| Requirement |
Your task is to count the lines of the records that contain "Présentation". Answer with the number and nothing else.
━━━━━━
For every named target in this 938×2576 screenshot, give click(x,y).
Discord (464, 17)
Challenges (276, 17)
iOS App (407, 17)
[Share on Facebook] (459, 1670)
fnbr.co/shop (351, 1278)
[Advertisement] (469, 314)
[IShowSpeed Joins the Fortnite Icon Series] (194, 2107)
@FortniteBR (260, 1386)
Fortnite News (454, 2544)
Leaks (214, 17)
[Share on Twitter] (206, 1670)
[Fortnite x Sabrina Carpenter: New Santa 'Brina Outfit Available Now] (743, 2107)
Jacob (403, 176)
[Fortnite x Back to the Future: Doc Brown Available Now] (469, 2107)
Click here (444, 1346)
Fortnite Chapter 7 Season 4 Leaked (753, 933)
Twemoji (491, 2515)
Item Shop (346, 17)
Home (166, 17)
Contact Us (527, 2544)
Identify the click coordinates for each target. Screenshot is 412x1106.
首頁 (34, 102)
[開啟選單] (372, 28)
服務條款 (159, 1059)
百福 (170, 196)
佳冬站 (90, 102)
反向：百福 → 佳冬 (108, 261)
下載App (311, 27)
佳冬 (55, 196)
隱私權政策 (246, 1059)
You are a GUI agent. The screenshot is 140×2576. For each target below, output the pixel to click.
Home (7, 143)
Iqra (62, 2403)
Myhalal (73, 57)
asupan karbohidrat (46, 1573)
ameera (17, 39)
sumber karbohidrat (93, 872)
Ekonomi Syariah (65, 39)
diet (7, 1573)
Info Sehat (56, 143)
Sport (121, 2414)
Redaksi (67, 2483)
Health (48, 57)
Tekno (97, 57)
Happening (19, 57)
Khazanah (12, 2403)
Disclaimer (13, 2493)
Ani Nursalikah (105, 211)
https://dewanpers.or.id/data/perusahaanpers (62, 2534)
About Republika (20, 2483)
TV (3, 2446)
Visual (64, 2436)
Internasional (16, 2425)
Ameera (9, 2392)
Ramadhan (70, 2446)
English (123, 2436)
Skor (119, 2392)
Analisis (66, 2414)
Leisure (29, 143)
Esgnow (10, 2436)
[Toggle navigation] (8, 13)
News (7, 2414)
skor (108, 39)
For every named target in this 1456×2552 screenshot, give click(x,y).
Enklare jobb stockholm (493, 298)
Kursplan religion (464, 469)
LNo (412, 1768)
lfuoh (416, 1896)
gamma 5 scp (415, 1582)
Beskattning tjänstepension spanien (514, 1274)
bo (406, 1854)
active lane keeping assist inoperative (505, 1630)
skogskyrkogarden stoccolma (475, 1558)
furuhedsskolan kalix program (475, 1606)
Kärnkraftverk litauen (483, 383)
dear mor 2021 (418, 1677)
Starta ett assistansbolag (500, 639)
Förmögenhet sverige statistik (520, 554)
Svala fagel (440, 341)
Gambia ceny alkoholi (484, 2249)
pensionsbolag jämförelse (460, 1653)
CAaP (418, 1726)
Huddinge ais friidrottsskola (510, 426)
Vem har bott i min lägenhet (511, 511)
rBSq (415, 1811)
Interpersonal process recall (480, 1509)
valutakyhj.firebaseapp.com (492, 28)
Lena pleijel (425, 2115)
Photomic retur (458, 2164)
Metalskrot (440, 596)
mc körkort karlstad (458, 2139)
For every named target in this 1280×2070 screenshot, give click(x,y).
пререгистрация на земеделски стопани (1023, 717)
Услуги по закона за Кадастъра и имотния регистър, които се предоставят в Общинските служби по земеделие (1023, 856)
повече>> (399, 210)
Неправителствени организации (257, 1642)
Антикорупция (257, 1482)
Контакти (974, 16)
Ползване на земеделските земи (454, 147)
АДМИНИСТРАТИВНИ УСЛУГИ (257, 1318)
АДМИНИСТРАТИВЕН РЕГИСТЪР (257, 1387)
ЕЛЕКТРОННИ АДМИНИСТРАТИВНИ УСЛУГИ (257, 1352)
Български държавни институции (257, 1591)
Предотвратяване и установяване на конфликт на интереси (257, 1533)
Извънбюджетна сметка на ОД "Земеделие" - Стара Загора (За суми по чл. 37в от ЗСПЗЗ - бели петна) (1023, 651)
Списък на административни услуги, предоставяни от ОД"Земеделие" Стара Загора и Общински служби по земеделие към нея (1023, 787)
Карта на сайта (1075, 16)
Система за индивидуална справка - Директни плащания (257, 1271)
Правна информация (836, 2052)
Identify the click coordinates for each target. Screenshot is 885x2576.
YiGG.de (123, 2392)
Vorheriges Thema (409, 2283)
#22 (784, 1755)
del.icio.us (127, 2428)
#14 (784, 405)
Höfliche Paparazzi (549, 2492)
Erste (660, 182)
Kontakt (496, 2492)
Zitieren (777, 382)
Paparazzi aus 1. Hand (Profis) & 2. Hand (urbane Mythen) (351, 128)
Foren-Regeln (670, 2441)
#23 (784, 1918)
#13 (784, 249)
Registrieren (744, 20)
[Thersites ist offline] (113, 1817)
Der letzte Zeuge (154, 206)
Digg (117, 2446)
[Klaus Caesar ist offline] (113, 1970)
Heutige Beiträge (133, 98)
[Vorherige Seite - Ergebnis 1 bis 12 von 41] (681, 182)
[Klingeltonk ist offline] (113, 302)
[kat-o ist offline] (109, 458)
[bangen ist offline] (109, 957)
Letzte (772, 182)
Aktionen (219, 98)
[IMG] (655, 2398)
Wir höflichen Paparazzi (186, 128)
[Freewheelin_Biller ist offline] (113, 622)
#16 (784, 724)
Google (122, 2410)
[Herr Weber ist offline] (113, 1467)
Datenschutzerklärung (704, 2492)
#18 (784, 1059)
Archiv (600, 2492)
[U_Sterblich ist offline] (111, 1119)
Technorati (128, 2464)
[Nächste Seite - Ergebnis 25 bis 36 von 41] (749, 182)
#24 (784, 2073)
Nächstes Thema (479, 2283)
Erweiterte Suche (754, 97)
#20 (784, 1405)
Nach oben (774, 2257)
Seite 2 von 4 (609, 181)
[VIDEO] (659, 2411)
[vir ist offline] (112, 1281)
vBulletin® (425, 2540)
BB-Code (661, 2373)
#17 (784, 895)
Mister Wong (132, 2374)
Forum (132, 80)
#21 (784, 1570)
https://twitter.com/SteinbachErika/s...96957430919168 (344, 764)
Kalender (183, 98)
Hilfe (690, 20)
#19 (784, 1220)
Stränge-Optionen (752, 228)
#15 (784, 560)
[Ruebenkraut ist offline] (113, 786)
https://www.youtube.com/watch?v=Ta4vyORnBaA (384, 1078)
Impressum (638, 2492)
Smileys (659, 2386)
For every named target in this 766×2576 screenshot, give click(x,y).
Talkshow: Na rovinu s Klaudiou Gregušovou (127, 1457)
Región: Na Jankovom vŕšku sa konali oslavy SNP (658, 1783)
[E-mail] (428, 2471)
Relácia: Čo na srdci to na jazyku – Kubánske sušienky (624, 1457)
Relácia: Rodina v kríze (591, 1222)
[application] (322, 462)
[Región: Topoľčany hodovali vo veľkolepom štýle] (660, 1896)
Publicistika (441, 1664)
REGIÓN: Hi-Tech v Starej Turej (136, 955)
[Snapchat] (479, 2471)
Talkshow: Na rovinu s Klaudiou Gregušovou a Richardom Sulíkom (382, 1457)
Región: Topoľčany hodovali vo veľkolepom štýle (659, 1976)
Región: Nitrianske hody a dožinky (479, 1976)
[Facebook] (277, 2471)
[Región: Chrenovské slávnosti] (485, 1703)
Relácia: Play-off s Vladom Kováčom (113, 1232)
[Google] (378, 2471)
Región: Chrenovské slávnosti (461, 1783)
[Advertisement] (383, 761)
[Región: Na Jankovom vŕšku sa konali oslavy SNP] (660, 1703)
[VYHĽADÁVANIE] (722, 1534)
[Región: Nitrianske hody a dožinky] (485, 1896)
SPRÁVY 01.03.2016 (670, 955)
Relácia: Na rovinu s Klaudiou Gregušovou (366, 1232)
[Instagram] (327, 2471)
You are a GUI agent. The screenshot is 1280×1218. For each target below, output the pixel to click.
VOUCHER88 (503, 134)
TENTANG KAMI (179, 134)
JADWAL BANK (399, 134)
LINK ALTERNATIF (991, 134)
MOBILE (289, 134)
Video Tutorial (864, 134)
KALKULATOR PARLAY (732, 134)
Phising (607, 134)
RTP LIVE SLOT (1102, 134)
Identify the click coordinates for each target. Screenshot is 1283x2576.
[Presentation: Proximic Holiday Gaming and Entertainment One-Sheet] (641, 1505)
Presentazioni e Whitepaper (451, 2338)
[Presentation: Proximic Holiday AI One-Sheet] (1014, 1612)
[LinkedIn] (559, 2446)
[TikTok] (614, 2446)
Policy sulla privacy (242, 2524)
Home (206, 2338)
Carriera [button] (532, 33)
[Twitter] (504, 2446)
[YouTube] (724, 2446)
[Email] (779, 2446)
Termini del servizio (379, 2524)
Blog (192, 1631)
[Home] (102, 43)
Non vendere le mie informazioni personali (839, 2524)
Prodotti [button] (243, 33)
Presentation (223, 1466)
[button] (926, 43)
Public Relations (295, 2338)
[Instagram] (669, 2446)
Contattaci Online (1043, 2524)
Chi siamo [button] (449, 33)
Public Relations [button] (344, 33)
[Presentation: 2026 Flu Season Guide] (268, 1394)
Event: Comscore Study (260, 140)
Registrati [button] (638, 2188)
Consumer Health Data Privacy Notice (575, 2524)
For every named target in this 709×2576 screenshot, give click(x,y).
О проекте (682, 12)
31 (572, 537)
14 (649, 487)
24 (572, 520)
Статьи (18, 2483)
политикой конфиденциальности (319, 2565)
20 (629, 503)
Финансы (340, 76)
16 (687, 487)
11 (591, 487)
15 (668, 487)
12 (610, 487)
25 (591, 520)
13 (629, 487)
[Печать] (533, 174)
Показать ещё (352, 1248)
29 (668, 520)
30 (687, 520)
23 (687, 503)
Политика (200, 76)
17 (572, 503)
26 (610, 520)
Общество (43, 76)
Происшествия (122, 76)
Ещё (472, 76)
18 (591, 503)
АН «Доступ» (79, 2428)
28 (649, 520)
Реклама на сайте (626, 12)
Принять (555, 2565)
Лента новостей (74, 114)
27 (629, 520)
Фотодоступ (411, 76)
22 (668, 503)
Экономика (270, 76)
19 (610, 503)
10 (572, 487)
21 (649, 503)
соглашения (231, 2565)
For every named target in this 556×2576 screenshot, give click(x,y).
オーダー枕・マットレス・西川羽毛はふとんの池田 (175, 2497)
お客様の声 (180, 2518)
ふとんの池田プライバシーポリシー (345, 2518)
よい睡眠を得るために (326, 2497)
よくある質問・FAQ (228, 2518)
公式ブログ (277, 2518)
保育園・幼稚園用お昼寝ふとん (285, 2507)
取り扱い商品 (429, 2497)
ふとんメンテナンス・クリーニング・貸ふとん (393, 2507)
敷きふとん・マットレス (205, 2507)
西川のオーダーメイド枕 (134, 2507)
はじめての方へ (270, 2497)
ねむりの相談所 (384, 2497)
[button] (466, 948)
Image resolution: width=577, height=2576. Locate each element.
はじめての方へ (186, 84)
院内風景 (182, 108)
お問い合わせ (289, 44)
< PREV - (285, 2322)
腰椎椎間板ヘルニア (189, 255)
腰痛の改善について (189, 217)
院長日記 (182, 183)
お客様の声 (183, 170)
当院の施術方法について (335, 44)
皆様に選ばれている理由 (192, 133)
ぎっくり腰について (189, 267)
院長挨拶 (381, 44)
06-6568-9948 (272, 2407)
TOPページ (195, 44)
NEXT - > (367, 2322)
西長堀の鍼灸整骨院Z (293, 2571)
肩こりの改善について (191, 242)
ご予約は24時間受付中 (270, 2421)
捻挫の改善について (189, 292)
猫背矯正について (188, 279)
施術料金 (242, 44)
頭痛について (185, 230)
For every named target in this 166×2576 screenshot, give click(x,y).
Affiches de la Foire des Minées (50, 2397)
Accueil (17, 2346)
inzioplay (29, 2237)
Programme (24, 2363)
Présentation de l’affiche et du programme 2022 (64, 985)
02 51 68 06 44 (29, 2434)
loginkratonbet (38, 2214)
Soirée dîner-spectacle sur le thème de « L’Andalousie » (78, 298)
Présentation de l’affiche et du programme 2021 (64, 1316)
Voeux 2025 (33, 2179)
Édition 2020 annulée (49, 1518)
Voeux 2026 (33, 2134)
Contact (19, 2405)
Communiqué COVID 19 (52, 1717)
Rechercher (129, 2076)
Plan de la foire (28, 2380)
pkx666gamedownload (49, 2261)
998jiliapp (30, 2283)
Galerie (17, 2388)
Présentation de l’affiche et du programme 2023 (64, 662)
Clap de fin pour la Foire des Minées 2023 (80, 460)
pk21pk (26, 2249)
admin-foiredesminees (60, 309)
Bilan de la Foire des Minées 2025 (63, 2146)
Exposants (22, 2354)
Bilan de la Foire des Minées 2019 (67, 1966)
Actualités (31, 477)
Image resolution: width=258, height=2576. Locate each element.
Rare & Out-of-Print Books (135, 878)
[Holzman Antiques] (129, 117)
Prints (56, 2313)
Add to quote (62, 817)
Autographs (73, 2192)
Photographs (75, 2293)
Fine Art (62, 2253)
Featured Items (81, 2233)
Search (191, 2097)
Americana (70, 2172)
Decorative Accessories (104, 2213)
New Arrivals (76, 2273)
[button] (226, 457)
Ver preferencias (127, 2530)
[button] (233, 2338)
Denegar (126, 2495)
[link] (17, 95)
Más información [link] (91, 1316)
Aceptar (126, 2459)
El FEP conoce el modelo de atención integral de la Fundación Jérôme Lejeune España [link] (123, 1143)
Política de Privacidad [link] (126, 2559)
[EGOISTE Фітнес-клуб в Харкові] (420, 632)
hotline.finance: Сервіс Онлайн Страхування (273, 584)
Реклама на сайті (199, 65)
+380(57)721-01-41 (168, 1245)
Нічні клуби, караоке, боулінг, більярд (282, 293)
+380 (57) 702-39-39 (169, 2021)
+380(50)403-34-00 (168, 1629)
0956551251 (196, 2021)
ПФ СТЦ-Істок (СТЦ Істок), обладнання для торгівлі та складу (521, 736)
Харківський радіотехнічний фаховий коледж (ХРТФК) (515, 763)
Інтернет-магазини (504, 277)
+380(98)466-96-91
━━━━━━
| Expected output |
3